Comment by lifthrasiir

3 years ago

Ductaped languages can be extremely useful though (cf. PHP). But extraordinary claims were what failed V and---sadly and contrary to my remaining hope---continue to do so.

Ductaped languages usually exist because they served some specific need, become popular and then evolved from there. PHP is the perfect example.

They were not "clean sheet, let's make a great new language" implementations.

Can you list here the extraordinary claims that failed please.

  • Read correctly; I said extraordinary claims failed V. But the other reading doesn't seem to paint a pretty picture anyway. Every point made in the original article is a reasonable expectation by outsiders, and many of them are still unsatisfactory ("failed claims" if you like).

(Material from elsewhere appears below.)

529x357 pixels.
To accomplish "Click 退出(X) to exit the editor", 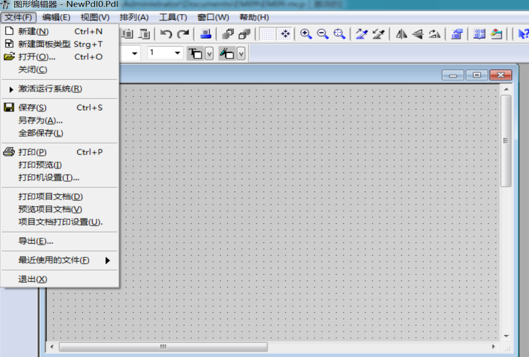I will click(x=33, y=279).
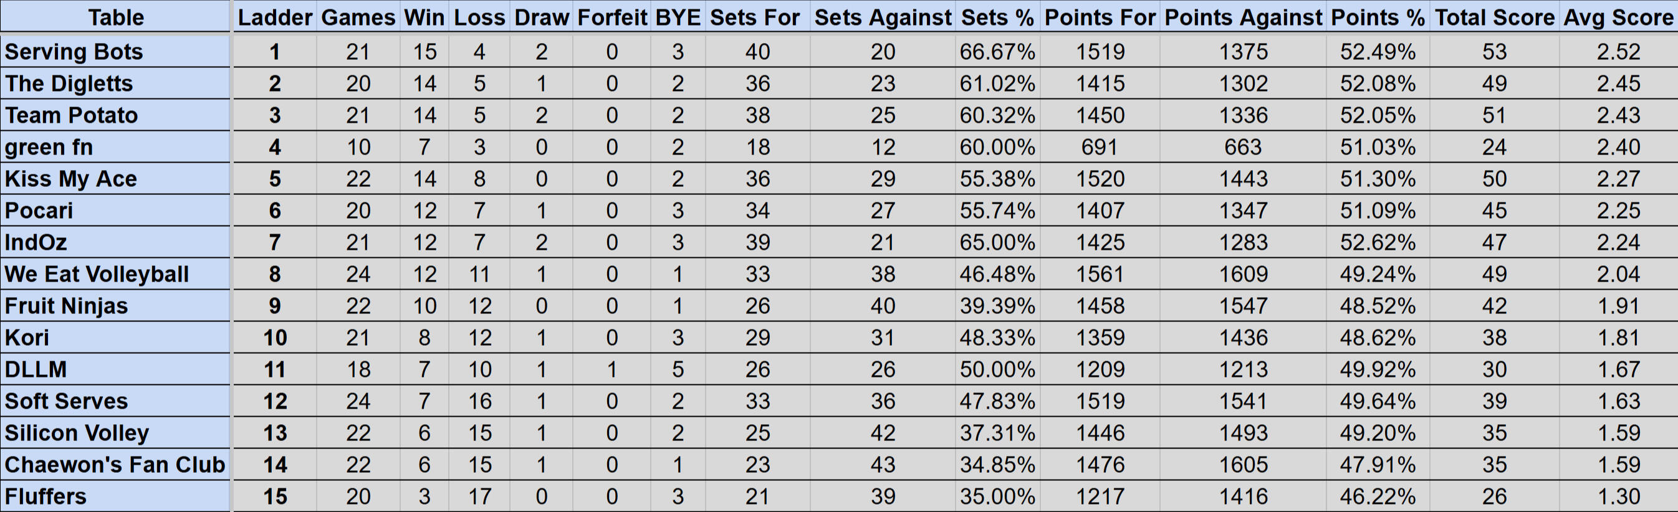This screenshot has height=512, width=1678.
Task: Click the "Chaewon's Fan Club" cell
Action: pos(115,465)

    What you should do now is to decide what to do with those points instead of arguing. If the decision is WONTFIX (okay to do, not everything can be made into the language) then the advertisement should be updated (ProTip: you should really have done this years ago). If the decision is to do something with that then the advertisement should be still updated, hopefully with a link to the tracking issue. If you are already doing something about that then you still should have a link to the tracking issue. If the point is "misleading", then you should write out clearly why it's misleading, how the author could have concluded in that way (i.e. assume no malice and debug instead), and how to verify your updated claim. With no strings attached.

    Honestly though these points have been iterated and reiterated years ago. I had a hope that you have learned (hard) from that past experience; my hope seems not justified.